__Activity__. Repeat each entry below exactly as it stands.

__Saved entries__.

****************

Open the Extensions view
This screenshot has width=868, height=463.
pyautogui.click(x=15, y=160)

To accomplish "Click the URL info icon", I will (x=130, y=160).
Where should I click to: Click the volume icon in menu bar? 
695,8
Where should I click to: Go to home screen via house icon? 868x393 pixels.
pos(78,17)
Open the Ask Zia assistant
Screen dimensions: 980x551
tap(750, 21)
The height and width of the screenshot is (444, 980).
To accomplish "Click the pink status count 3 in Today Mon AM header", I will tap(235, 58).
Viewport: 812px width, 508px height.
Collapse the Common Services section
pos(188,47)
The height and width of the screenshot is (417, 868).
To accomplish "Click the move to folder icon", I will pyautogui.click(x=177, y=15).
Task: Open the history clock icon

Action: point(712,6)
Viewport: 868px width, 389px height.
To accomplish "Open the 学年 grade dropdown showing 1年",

****************

__Problem solution__.
Open the Extensions view
This screenshot has width=868, height=463.
pyautogui.click(x=15, y=160)

To accomplish "Click the URL info icon", I will (x=130, y=160).
Where should I click to: Click the volume icon in menu bar? 
695,8
Where should I click to: Go to home screen via house icon? 868x393 pixels.
pos(78,17)
Open the Ask Zia assistant
Screen dimensions: 980x551
tap(750, 21)
The height and width of the screenshot is (444, 980).
To accomplish "Click the pink status count 3 in Today Mon AM header", I will tap(235, 58).
Viewport: 812px width, 508px height.
Collapse the Common Services section
pos(188,47)
The height and width of the screenshot is (417, 868).
To accomplish "Click the move to folder icon", I will pyautogui.click(x=177, y=15).
Task: Open the history clock icon

Action: point(712,6)
Viewport: 868px width, 389px height.
To accomplish "Open the 学年 grade dropdown showing 1年",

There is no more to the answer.